Problem statement: From the line that contains "Click callout label 5 for fuel pump" down to the last line of the entries, repeat every line exactly. Do not carry over the pictures.

Provided information:
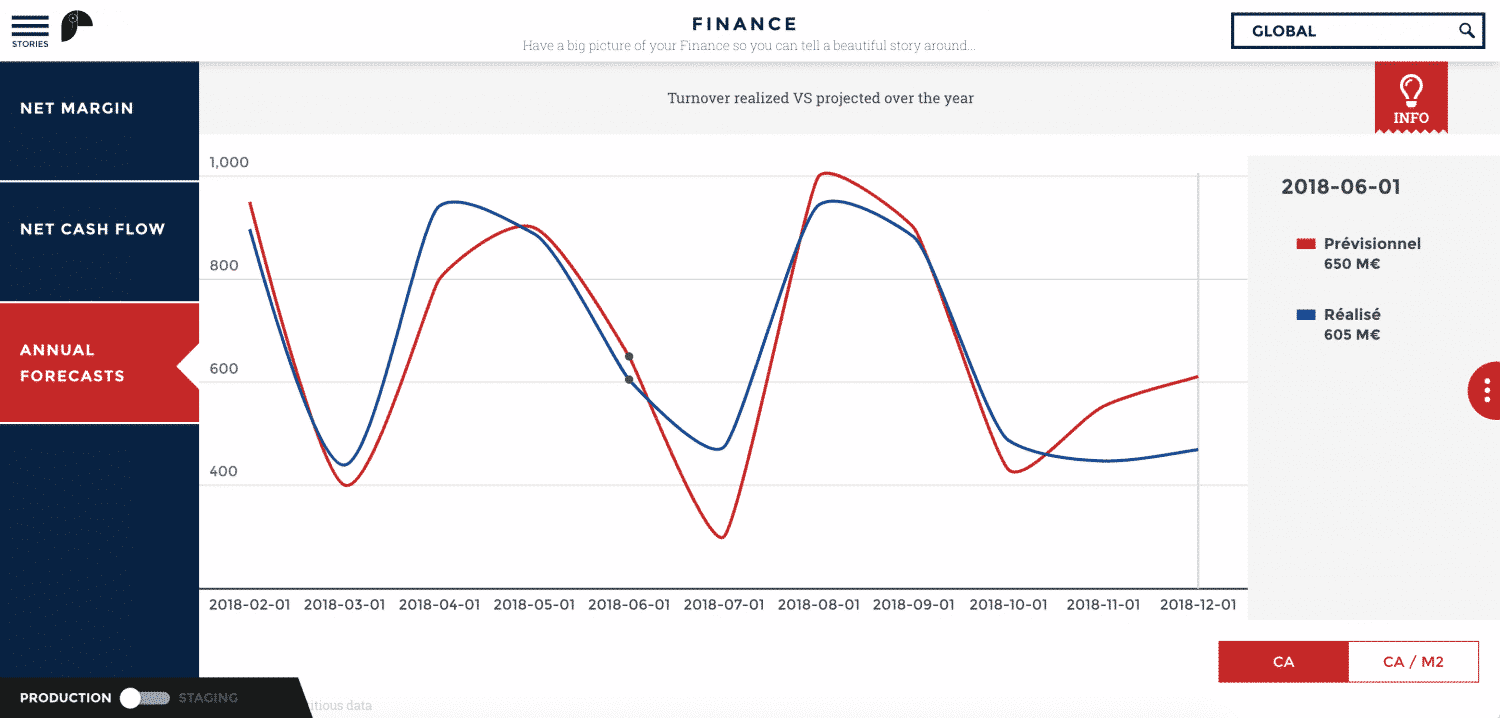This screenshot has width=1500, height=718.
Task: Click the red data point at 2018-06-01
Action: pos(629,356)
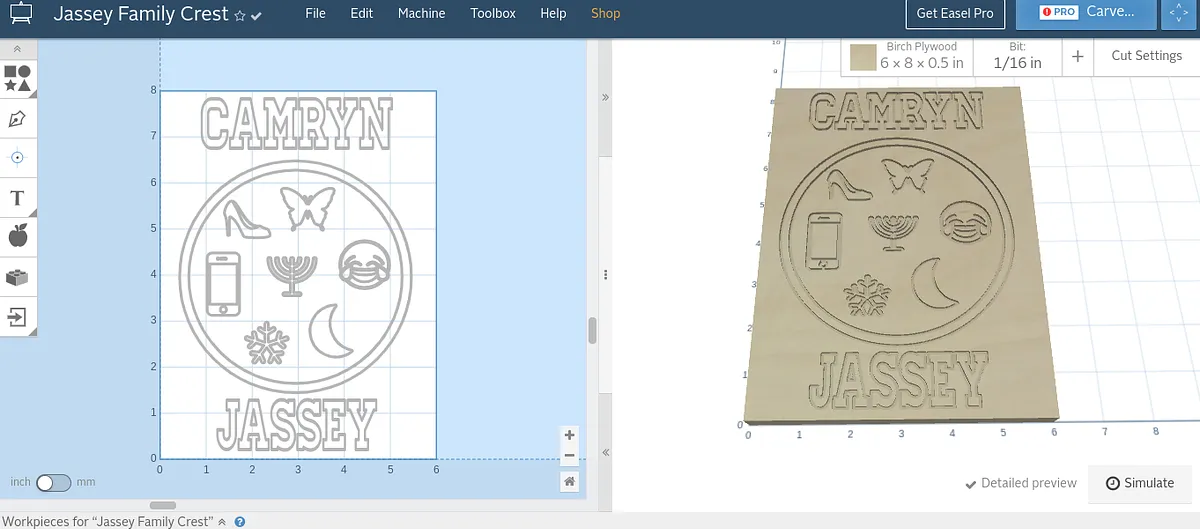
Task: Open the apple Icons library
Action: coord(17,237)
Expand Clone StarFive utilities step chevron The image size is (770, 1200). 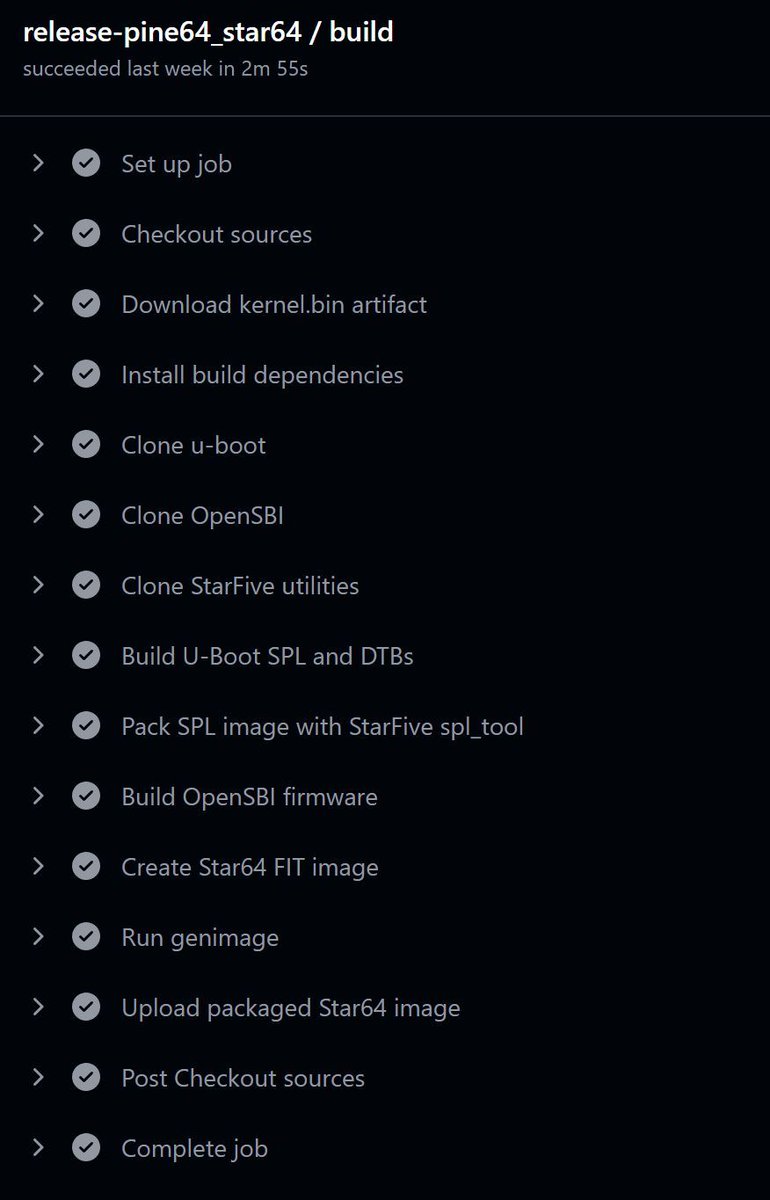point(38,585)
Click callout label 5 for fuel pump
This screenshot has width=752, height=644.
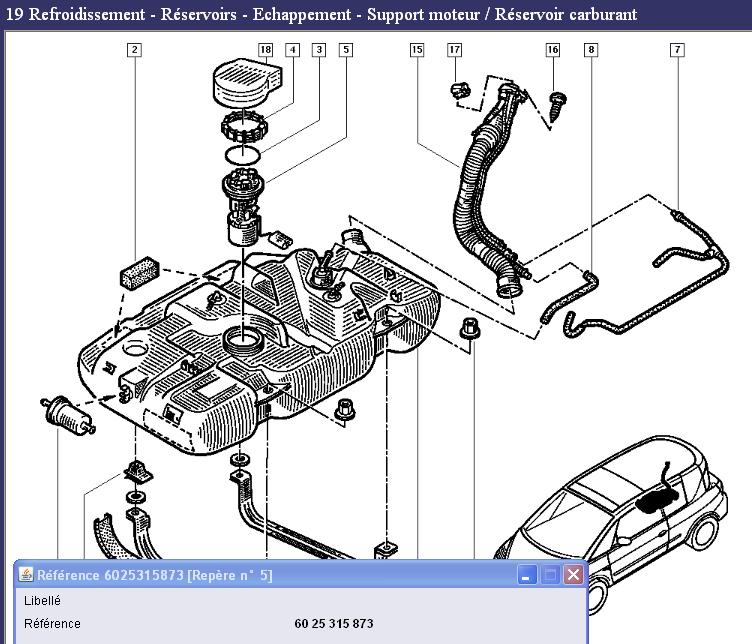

Result of this task:
Click callout label 5 for fuel pump
This screenshot has width=752, height=644.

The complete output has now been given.